1) ACTIVE PROJECTS (Key projects only):
a. Francisco Reservoir: Our representative reported that 1) The Conservancy had an exploratory meeting with Rec & Park staff on how the park is to be managed. The Francisco Park Conservancy is seeking to have construction, operations and maintenance fully under the Conservancy’s (RHIA’s) control and funding. This may take some diplomacy. 2) They also had a beginning meeting the S.F. Planning Dept. regarding the permit process, i.e. potential for EIR, historic significance of bricks, etc. 3) A survey (paid for by the City) is completed and in hand.
Last month we asked our represetative about the makeup of the Conservancy Board members. Has a final plan been made for implementation of what neighborhood groups, etc. will serve and how many slots will be allotted to RHN and to each of the other groups. He is to get back to us on this.
b. Roof Deck Policy: Our representative prepared an initial draft framework for reviewing roof deck proposals, reflecting such neighborhood concerns as blockage of public views, massiveness as seen from the street, architectural detail, an quality of life issues including noise, light and privacy. Refinement is ongoing.
c. 1045-1061 Broadway – Tree Removal : Our representative sent a report indicating that the Appeal Board’s original 1/14 decision holds that four trees can be removed, but only if replaced by 5 large trees no later than 4 months after the original trees are removed. We will track at each DZLU meeting whether trees are removed, and if so, timing and details of replacement.
d. Macondray Lane – Wooden Stairs: Per the Mgr of Regulatory Affairs, Infractructure Design, and Construction at DPW, the current thinking is that the stairs would need to be rebuilt “in kind” because of their historic nature. An historic resources report and consultation with qualified historic architectural designers is required. DPW will prepare a scope and project plan. We also plan to ask Julie Christiansen (our new District 3 Supervisor) if she might help champion this project, identifying potential reconstruction funding and qualifying it for DPW to take over responsibility for these stairs.

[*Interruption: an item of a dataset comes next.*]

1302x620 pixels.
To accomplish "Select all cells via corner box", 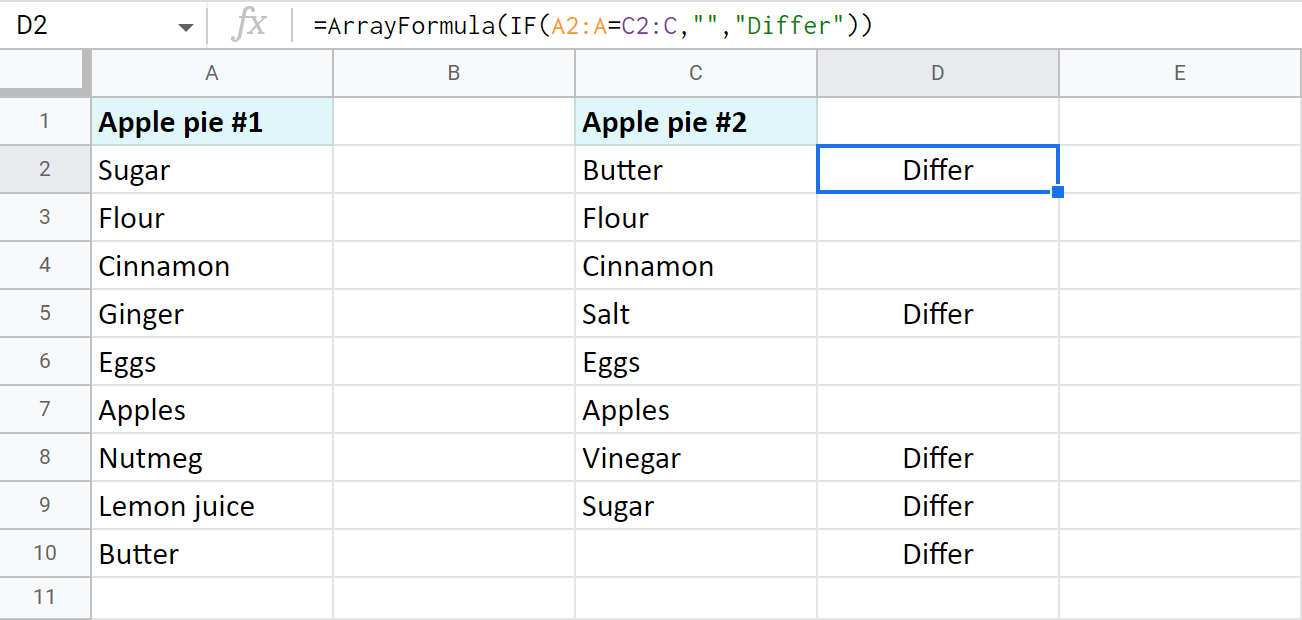I will [45, 73].
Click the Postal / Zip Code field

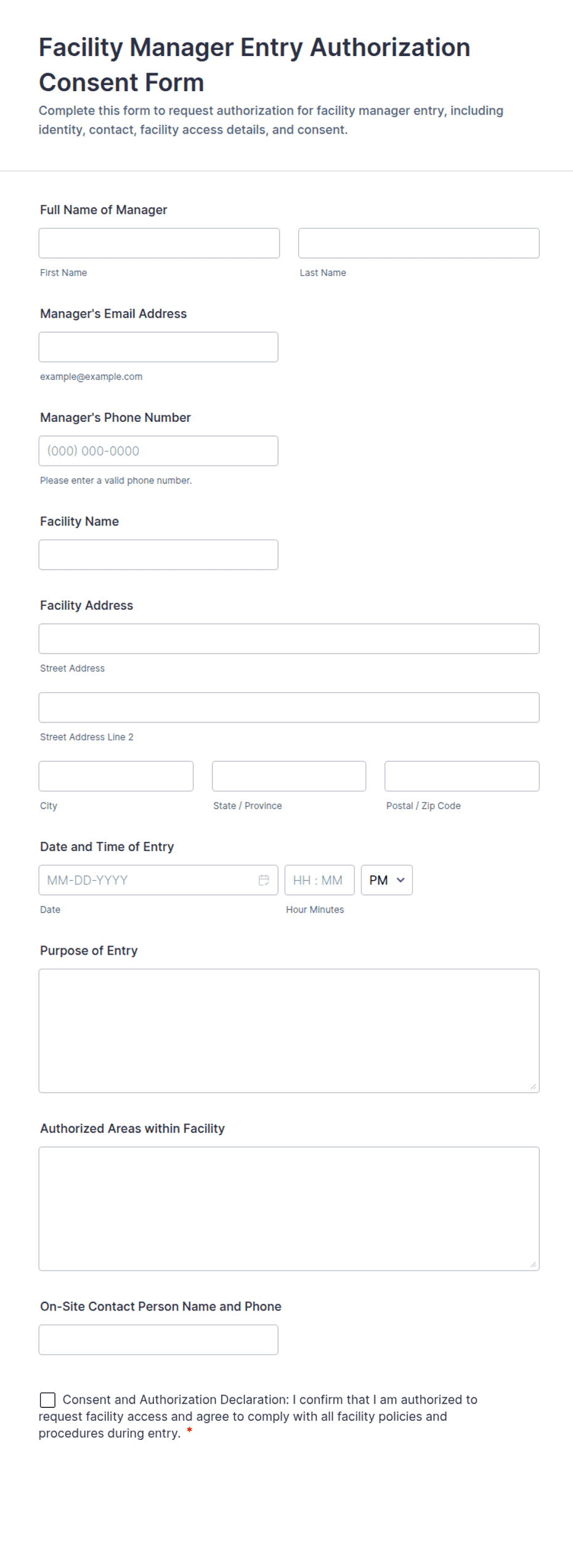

e. Undergrounding: Our representative met with Supervisor Mark Farrell and found that a new Budget & Legislative Analyst’s report showed better numbers w/more thorough research for undergrounding in San Francisco. From the four numbers listed, DZLU urged her to stick with San Diego as her example @ $3.66 Million/mile. She might do more work with Katy Tang, who is the most enthusiastic Supervisor re: undergrounding. (Track the progress of this committee at: sfundergrounding.org.)
f. 1111-1133 Green Street (“Animal House”): It was felt that there is little, if anything DZLU can add or do at this point. It is a matter of tenant/landlord and neighbors.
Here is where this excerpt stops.